Requirement: Please count the lines in the records below that include the word "agent" and report only the total.
Segment Open
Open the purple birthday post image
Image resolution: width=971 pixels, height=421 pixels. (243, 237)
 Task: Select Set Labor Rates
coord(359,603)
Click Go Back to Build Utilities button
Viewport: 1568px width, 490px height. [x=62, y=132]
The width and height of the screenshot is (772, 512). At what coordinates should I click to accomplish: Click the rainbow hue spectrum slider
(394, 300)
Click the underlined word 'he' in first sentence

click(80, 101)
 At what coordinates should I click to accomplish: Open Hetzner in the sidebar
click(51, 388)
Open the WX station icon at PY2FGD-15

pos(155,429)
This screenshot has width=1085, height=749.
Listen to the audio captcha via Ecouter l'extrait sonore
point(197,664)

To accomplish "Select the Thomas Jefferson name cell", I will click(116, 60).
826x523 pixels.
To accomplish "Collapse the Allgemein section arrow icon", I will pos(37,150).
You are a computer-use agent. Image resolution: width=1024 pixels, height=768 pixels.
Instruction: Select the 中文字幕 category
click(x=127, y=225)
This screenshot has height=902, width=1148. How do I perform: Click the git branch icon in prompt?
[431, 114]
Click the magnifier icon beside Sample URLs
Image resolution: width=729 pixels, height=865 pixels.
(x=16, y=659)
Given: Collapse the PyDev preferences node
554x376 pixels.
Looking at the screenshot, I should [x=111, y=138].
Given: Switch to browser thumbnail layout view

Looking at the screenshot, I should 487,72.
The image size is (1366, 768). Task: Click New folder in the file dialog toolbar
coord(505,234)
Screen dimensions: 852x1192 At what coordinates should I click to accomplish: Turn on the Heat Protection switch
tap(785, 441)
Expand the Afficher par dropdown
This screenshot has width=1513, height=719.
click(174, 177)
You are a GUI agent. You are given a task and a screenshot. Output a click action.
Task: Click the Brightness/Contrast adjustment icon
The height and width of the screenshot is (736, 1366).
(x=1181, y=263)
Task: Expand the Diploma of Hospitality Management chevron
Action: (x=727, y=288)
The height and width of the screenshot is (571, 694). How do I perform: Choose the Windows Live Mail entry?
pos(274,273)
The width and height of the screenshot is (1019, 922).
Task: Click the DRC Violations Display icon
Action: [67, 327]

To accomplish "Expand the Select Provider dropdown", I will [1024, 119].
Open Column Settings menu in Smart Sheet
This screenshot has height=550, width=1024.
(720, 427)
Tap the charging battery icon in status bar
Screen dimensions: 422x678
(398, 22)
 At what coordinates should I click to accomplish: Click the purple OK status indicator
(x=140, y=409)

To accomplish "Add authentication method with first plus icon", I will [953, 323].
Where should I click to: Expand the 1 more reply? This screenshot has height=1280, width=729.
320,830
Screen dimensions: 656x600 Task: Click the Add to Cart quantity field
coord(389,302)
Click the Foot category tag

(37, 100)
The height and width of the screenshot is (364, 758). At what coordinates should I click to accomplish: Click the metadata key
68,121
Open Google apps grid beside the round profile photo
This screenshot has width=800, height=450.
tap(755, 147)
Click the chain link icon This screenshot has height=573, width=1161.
Segment Closed
Completed exercise: 2